Electronic – About “leakage inductance”

What you may be getting confused about is the "ideal transformer" in the equivalent circuit. You should not regard it as having any magnetic qualities at all. Try and see it like this: -

Whatever voltage you have on the input to the ideal transformer, \$V_P\$ is converted to \$V_S\$ on the output of this "theoretical" and perfect device. It converts power in to power out without loss or degradation such that: -

\$V_P\cdot I_P = V_S\cdot I_S\$

The ratio of \$V_P\$ to \$V_S\$ happens to be also called the turns ratio and almost quite literally it is on an unloaded transformer because there will be no volt-drop across R3 and L3 and only the tiniest of volt-drops on R1 and L1.

This means you now have a relatively easy way of constructing scenarios of load effects and recognizing the volt drops across the leakage components that are present.

The equivalent circuit of the transformer is really quite good once you accept that the ideal power converter is "untouchable" and should just be regarded as a black box. For instance you can measure both R1 and R3 and, by shorting the secondary you can get a pretty good idea what L3 and L1 are. With open circuit secondary you can measure the current into the primary and get a pretty good idea what \$L_M\$ is too.

When modeling an ideal transformer, why do we not consider the inductance of the primary and secondary winding of the transformer.

For an ideal transformer, the primary and secondary inductances are arbitrarily large ('infinite'). This must be so since, for an ideal transformer, there is no frequency dependence.
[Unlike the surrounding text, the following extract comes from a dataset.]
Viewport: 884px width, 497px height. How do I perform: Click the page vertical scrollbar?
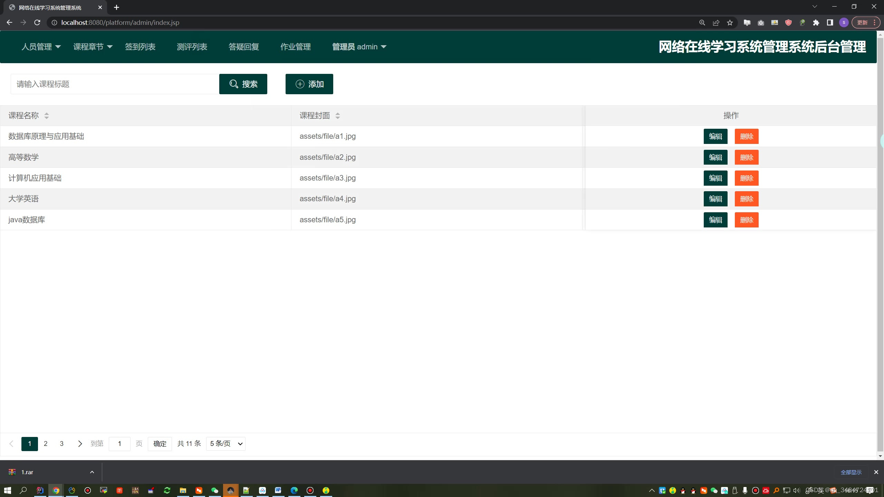[x=880, y=242]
To see this, consider the equations (in the phasor domain) for ideally coupled ideal inductors:

$$V_1 = j\omega L_1I_1 - j\omega M I_2$$

$$V_2 = j \omega M I_1 - j \omega L_2 I_2$$

where

$$M = \sqrt{L_1L_2}$$

Solving for \$V_2\$ yields

$$V_2 = \left(\sqrt{\frac{L_2}{L_1}}\right)V_1 = \frac{N_2}{N_1}V_1$$

Now, assume the primary is driven by a voltage source and that there is an impedance \$Z_2\$ connected to the secondary such that

$$V_2 = I_2 Z_2$$

It follows that

$$I_2 = \frac{j \omega M}{Z_2 + j \omega L_2}I_1 = \left(\sqrt{\frac{L_1}{L_2}}\cdot\frac{1}{1 + \frac{Z_2}{j\omega L_2}}\right)I_1 = \left(\frac{N_1}{N_2}\cdot\frac{1}{1 + \frac{Z_2}{j\omega L_2}}\right)I_1$$

This is certainly not the behaviour of an ideal transformer where we expect

$$I_2 = \frac{N_1}{N_2}I_1$$

But notice that in the case that \$j\omega L_2 \gg Z_2\$ we have

$$I_2 \approx \frac{N_1}{N_2}I_1$$

which is exact in the limit that \$\frac{Z_2}{j \omega L_2} \rightarrow 0\$

Thus, we recover the ideal transformer equations from the ideally coupled ideal inductors in the limit that \$L_1, L_2\$ go to infinity (keeping their ratio constant).

In summary, we don't consider the inductances for the ideal transformer since, as shown above, the ideal transformer equations hold only in the limit of arbitrarily large primary and secondary inductances.